This piece is published in the Spring 2019 issue of The Cairo Review of Global Affairs.

In fundamental ways, the future is the only thing that really matters; how a society will fare in the years ahead is, and should be, the central concern of policymakers. A focus on the future necessarily has three elements: an examination of what the key drivers, scenarios, risks, and opportunities in the future will be; a vision of what kind of future one wants for one’s society; and a plan for how to get there.

The field of “future studies” is not about the impossible task of predicting the future, but rather about examining key drivers and dynamics that will likely be at play, thinking creatively and rigorously about what various scenarios and outcomes might look like, and helping decision-makers chart a course within imagined possibilities. Future studies is an activity that organizations, corporations, and states are increasingly engaged in, and ignore at their peril. A limited amount of work has been done to explore the various drivers, dynamics, and scenarios that might impact the Arab World and the Middle East, but such an endeavor is fundamental for scholars and pundits alike.

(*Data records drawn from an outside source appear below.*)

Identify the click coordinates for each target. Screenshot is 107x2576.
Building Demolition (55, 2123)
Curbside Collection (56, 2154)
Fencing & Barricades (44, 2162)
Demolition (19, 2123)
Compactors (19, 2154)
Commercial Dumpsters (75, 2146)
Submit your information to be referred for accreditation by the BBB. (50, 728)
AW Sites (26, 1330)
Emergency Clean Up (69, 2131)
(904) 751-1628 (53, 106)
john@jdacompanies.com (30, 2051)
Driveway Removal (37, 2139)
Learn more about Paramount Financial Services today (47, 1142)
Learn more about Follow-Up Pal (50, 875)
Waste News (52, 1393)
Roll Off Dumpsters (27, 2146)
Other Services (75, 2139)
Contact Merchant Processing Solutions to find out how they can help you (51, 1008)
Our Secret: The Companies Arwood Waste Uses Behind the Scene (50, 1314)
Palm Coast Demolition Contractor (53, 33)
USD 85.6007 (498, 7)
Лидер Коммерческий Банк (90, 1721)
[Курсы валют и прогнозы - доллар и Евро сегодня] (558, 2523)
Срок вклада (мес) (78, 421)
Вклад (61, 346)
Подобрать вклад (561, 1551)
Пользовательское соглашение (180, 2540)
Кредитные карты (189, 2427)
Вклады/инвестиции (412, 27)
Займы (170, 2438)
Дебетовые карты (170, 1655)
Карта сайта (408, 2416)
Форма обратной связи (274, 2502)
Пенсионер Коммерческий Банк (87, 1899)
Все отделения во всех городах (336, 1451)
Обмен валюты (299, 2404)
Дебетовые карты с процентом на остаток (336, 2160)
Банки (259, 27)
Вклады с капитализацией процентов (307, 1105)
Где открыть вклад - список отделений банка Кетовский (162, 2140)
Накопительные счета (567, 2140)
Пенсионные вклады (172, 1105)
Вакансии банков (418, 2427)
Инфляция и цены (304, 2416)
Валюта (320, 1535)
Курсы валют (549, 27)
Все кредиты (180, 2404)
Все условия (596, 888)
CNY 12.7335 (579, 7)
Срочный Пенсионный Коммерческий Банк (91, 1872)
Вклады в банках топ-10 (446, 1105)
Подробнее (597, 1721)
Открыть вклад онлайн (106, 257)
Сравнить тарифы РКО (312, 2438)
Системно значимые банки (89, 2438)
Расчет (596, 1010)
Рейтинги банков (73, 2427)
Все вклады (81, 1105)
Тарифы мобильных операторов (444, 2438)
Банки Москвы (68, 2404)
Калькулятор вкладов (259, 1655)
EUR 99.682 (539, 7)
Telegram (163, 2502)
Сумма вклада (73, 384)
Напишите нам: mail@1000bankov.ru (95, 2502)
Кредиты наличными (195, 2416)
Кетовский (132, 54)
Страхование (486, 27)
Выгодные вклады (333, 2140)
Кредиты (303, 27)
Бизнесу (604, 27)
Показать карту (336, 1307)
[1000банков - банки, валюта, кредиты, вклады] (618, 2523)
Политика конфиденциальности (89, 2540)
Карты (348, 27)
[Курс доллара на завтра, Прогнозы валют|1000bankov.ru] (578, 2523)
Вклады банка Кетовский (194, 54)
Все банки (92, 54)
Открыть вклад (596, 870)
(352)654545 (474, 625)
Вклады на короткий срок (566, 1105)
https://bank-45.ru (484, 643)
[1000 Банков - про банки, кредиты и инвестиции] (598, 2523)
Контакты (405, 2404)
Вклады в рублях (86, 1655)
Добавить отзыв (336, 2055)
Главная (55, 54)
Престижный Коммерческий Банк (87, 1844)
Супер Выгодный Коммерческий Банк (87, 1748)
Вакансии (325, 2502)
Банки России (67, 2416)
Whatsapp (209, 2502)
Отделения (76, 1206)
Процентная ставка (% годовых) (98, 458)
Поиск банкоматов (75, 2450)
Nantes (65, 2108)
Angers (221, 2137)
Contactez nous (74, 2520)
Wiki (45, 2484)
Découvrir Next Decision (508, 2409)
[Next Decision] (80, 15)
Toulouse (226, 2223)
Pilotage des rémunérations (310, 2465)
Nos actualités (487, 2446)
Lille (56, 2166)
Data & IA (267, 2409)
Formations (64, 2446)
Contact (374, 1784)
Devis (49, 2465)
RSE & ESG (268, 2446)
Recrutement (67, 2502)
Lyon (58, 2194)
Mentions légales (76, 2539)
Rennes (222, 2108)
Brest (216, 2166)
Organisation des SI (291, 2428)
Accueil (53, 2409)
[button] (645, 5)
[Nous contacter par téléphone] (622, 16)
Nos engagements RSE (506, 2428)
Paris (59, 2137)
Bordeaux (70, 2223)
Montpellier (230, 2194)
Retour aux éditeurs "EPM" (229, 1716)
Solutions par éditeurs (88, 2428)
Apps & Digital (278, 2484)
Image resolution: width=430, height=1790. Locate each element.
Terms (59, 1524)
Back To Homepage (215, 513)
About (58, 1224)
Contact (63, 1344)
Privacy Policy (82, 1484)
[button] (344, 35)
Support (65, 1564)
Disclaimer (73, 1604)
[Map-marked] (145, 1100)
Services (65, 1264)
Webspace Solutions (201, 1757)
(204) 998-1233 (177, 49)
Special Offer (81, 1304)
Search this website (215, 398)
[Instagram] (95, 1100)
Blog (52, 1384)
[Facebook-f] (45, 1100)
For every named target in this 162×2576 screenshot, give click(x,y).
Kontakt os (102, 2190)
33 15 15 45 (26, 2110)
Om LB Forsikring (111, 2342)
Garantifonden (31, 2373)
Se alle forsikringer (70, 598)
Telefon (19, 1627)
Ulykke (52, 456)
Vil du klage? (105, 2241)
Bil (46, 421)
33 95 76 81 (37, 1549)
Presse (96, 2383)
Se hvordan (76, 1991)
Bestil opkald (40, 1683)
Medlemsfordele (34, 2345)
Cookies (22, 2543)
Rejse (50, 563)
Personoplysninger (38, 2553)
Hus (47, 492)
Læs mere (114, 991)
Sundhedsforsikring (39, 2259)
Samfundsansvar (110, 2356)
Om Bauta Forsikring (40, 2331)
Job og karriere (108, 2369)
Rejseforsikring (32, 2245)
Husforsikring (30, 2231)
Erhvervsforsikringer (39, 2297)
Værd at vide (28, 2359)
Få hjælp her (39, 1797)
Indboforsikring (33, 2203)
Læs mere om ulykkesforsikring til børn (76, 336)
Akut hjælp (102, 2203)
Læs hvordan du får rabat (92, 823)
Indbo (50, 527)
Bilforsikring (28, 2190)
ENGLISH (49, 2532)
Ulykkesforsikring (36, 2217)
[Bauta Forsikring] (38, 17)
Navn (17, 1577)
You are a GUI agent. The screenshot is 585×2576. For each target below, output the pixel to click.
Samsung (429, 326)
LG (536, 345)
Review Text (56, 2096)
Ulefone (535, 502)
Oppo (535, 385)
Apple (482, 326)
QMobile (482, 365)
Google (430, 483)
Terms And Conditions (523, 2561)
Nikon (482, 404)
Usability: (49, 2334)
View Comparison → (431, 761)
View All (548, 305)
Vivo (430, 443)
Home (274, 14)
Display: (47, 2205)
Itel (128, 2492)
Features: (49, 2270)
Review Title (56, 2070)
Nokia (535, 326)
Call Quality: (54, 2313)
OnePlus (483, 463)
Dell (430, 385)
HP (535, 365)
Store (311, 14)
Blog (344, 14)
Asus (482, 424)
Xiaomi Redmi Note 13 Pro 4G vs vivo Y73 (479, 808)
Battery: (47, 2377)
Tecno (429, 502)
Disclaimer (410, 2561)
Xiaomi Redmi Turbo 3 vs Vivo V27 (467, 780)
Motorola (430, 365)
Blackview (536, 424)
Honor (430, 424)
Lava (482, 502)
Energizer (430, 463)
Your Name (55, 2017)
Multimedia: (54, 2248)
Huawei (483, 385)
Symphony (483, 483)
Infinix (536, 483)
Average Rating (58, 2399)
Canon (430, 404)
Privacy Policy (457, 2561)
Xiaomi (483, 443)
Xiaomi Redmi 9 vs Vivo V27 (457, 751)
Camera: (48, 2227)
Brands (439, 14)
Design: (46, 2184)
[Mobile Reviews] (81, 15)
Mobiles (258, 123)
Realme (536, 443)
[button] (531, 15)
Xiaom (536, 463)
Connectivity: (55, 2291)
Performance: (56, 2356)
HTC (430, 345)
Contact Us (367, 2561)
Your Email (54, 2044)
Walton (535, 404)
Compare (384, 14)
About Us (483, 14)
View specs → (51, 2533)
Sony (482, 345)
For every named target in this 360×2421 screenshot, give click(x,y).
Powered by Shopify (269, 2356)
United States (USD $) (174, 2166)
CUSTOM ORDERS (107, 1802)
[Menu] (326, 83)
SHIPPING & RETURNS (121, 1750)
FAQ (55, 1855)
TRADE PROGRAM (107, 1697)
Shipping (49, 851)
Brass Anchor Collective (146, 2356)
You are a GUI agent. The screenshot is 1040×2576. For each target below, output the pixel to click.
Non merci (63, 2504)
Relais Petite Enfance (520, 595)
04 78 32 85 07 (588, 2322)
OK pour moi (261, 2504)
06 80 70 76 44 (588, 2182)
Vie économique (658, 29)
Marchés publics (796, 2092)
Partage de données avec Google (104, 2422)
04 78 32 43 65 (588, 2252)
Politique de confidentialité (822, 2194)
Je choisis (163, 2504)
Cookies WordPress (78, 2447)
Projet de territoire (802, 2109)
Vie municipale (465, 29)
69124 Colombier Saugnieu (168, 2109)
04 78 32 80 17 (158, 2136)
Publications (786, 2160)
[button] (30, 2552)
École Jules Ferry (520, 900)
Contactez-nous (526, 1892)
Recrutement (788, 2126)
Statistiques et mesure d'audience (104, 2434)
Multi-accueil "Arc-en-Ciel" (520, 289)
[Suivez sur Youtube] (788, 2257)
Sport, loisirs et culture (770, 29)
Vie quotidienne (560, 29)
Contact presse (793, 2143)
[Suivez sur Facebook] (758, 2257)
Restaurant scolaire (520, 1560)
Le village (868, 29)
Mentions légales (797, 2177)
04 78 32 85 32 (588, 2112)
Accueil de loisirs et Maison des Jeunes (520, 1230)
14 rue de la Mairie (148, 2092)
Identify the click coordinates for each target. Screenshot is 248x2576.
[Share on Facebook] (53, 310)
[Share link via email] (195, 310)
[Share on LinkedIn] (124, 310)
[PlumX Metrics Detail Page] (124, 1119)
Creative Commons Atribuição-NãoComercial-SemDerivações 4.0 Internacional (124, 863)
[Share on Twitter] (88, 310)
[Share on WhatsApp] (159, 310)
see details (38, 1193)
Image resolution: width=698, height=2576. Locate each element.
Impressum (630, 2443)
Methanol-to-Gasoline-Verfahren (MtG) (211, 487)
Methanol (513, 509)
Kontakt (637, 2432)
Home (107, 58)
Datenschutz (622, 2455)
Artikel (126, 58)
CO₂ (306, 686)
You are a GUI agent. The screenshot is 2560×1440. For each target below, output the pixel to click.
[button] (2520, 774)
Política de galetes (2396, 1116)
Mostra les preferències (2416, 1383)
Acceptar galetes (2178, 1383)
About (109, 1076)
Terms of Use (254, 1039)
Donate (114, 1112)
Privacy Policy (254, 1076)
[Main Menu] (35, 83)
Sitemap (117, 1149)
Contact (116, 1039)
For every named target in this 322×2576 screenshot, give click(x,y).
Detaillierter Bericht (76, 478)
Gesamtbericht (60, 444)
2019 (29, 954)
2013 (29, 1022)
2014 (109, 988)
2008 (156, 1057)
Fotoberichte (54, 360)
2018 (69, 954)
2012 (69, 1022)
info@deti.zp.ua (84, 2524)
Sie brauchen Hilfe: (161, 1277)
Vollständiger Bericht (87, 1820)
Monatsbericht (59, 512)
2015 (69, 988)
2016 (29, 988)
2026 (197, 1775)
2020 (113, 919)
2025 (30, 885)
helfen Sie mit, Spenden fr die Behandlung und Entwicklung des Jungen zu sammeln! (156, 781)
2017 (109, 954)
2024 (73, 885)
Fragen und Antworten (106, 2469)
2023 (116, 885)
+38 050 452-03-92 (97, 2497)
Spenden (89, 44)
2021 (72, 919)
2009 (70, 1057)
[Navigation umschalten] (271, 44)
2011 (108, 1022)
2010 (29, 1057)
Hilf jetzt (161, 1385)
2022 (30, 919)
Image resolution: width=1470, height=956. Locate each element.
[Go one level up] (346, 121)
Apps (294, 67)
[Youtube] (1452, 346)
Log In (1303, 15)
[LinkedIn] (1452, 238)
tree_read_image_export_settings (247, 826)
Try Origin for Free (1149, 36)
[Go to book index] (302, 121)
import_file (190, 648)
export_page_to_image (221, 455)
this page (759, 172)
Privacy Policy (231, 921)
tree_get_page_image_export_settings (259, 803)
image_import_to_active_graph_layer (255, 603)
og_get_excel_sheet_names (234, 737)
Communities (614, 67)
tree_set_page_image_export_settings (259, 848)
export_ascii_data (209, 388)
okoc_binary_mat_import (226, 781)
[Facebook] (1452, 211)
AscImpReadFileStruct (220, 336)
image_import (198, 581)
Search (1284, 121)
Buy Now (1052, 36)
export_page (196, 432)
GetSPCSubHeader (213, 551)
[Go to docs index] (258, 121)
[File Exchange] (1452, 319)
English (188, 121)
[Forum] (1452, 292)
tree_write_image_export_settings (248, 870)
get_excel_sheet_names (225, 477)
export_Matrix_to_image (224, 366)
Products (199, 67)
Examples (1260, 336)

With regard to having a vision of the future, the Arab World is at a moment of particular passivity: I would say that in the past, we used to have a future. Past generations had vivid ideas about what a better future would look like, and focused their efforts to bring that about. When the American University in Cairo was established a century ago, a host of intellectuals throughout the Arab World promoted the vision of a liberal future based on humanism, pluralism, secular nationalism, and democratic government. After World War II and the establishment of Israel, Arab nationalists promoted a statist vision of the future, in which strong states would provide economic progress and social justice at home and victory abroad. Arab leftists promoted a socialist view of the future in which progress would be achieved through restructuring international and domestic economic relations. Islamists have argued that securing a strong future consists of reviving a golden Islamic past. Some of these visions of the future clashed in the events of 2011 and their aftermath; liberals and Islamists promoted competing visions of the future, while statists generally won out in the end.

Our current Arab World is suffering from a “future deficit,” in that ambitious dreams for an alternative and profoundly better future have been shoved aside in favor of the short-term goals of maintaining stability and security, and avoiding civil war or state collapse—all worthy, but not transformative long-term objectives in themselves. A society needs a strong vision of its future in order to marshal national resources and policies in a proactive and transformative manner. As a wit once said, “If you don’t have a sense of where you want to go, you are likely to end up somewhere else.”